CINÉMA

« Belfast » – Plongée dans une jeunesse irlandaise

© Rob Youngson / Focus Features

Après Mort sur le Nil la même année, Kenneth Branagh repasse derrière la caméra pour Belfast, drame étincelant et autobiographique d’une enfance dans un pays fragilisé. À voir en salle le 2 mars.

Belfast, commune du nord de l’Irlande d’un peu plus de 300 000 habitants était aussi auparavant le théâtre de luttes entre catholiques et protestants. C’est ce que Kenneth Branagh, connu notamment pour avoir réalisé et joué dans ses propres films tels que Le Crime de L’Orient-Express ou plus récemment Mort sur le Nil, a voulu mettre en scène à travers un récit autobiographique et en restant derrière la caméra. Au moyen d’un noir et blanc étincelant qu’on a eu l’habitude de voir sur des récentes productions (The Tragedy of Macbeth, Nos âmes d’enfants), il dépeint une réalité dure qui fait tache dans l’histoire du pays. 

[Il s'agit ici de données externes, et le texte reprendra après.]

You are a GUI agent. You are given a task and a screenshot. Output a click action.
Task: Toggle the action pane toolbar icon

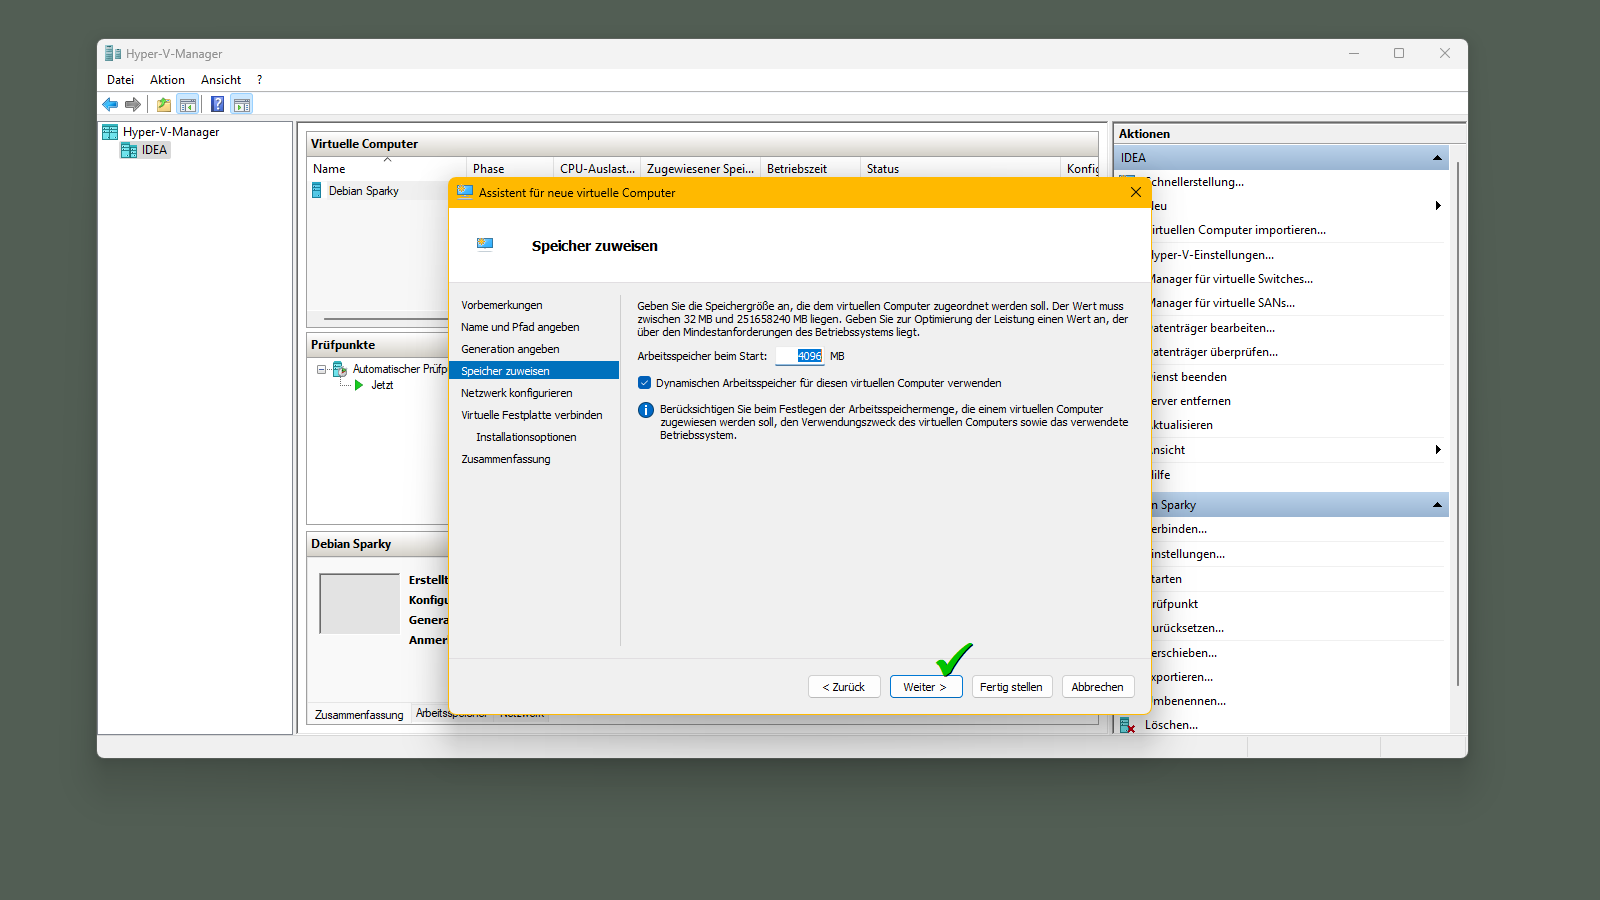[x=241, y=104]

Fin des années 60, Burdy (Jude Hill) est un petit garçon de 9 ans heureux, qui a pris l’habitude de jouer dans sa ruelle. Seulement voilà, cette dernière n’est pas épargnée par les luttes et les pillages entre catholiques, souhaitant la réunification avec l’Irlande, et les protestants, farouchement défenseurs de l’appartenance au Royaume-Uni. Kenneth Branagh en a lui-même fait les frais, au même âge que son personnage, contraint de quitter Belfast pour l’Angleterre avec sa famille.

Belfast s’accompagne d’un précieux casting mené par Jamie Dornan et Caitriona Balfe, tous deux Irlandais, qui jouent les parents de Burdy. Ils incarnent à la fois des parents dévoués, mais aussi tourmentés pour l’avenir du pays et de leur famille. Saluons par ailleurs la prestation de Caitriona, plus qu’émouvante en mère aimante souriante et tiraillée. Cette famille ouvrière qui semble à première vue heureuse, fait face également à certaines difficultés financières dû aux magouilles du père. Au-delà de l’aspect historique du film, Belfast est aussi et surtout un récit sur une famille et leur volonté d’affronter les difficultés ensemble. 

Violence et simplicité

La première scène est significative pour comprendre le propos du film. La douceur innocente de Burdy qui joue avec son faux bouclier et son épée en bout de bois face à la violence qui survient d’un coup, surprenant également les spectateurs. Bruit assourdissant, cris et mouvements de foule… dès les premières minutes du film la violence fait rage. 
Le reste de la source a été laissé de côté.